- Data supplied
---
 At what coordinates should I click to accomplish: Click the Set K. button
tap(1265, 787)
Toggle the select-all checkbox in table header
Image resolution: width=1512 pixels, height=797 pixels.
---
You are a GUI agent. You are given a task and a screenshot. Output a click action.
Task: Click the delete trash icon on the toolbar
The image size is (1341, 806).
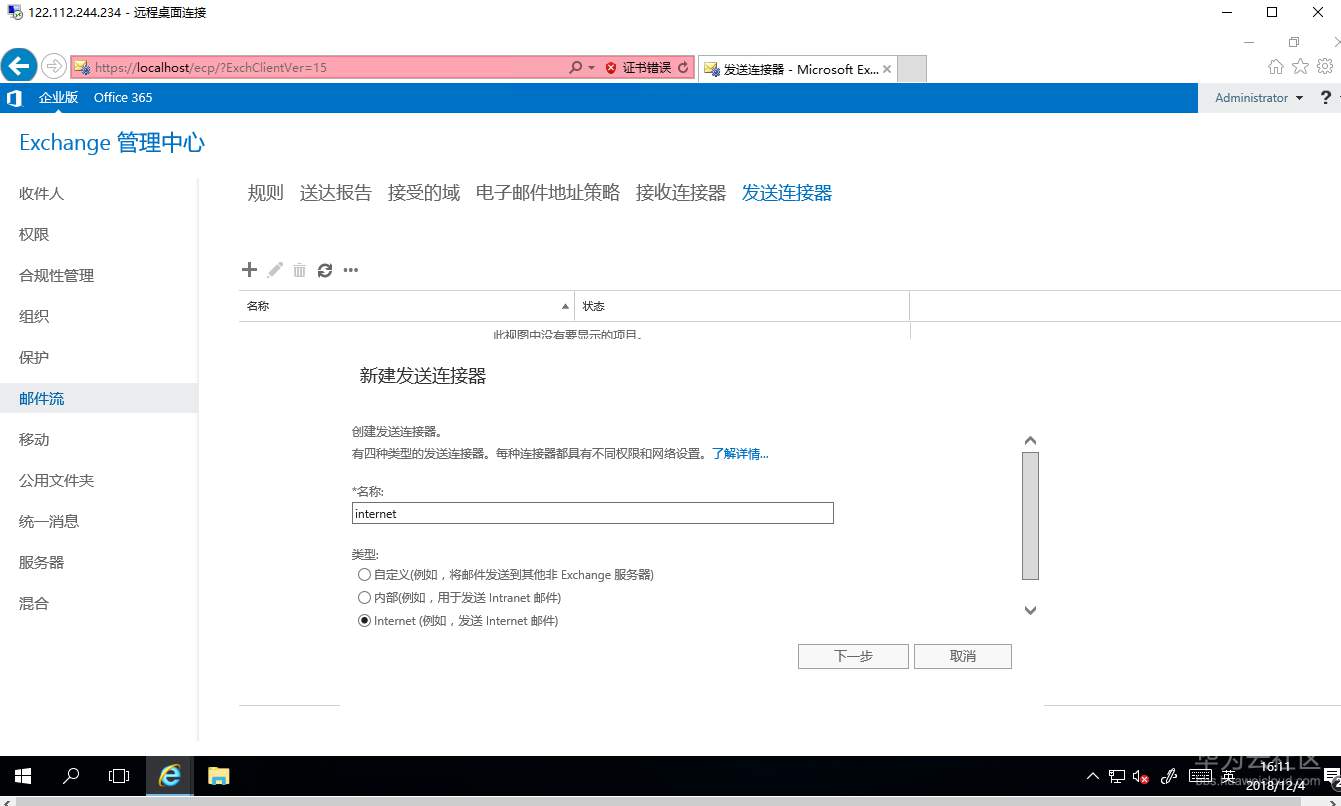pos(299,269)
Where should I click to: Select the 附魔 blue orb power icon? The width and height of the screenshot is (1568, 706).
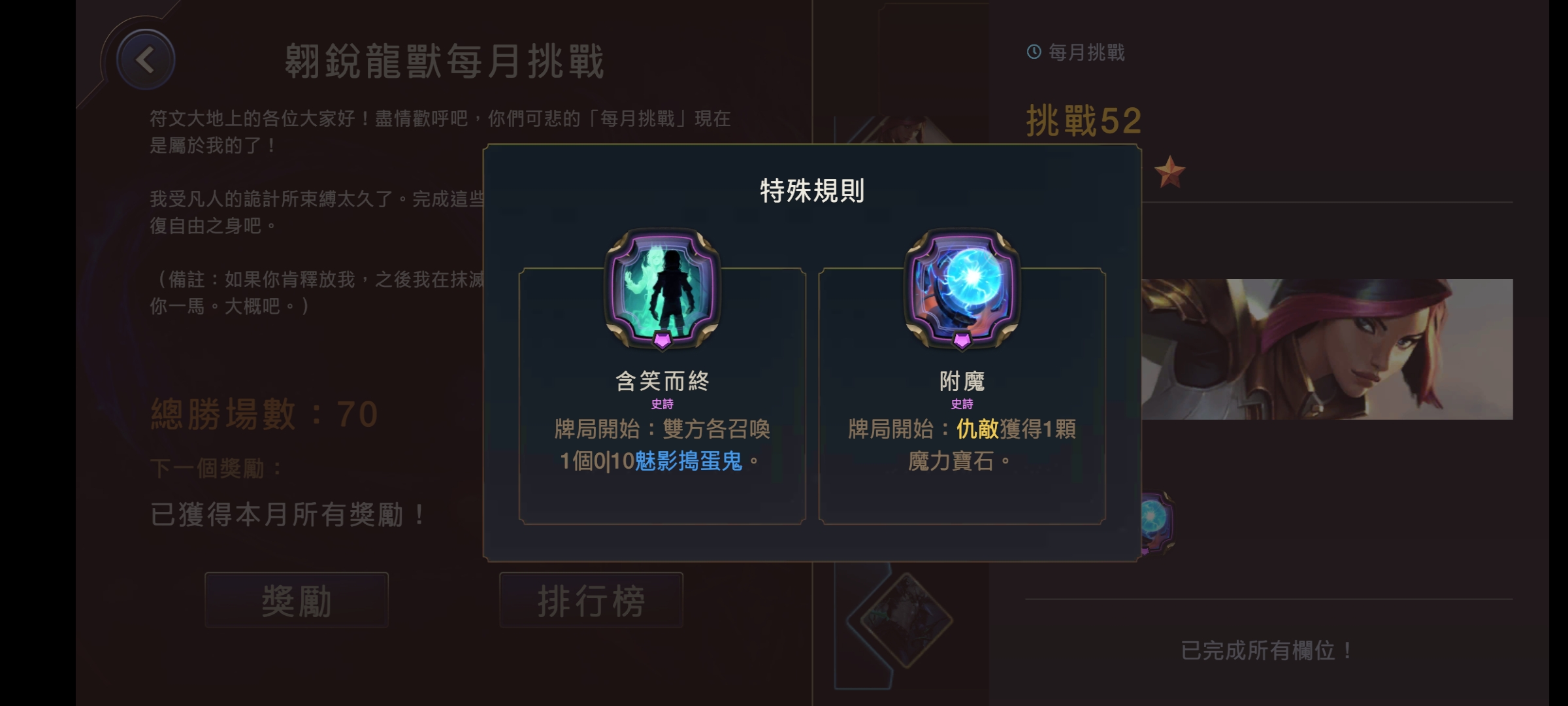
---
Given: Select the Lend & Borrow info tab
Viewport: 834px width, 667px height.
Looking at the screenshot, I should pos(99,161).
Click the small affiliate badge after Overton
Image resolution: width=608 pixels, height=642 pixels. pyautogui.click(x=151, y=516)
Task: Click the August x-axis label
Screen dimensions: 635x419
---
- Task prompt
Of the entries above, repeat exactly the lines between the line with "At what coordinates" and the line with "Image resolution: width=1512", inclusive, and no others.

- Answer to the exercise
 At what coordinates should I click to accomplish: Click the Set K. button
tap(1265, 787)
Toggle the select-all checkbox in table header
Image resolution: width=1512 pixels, height=797 pixels.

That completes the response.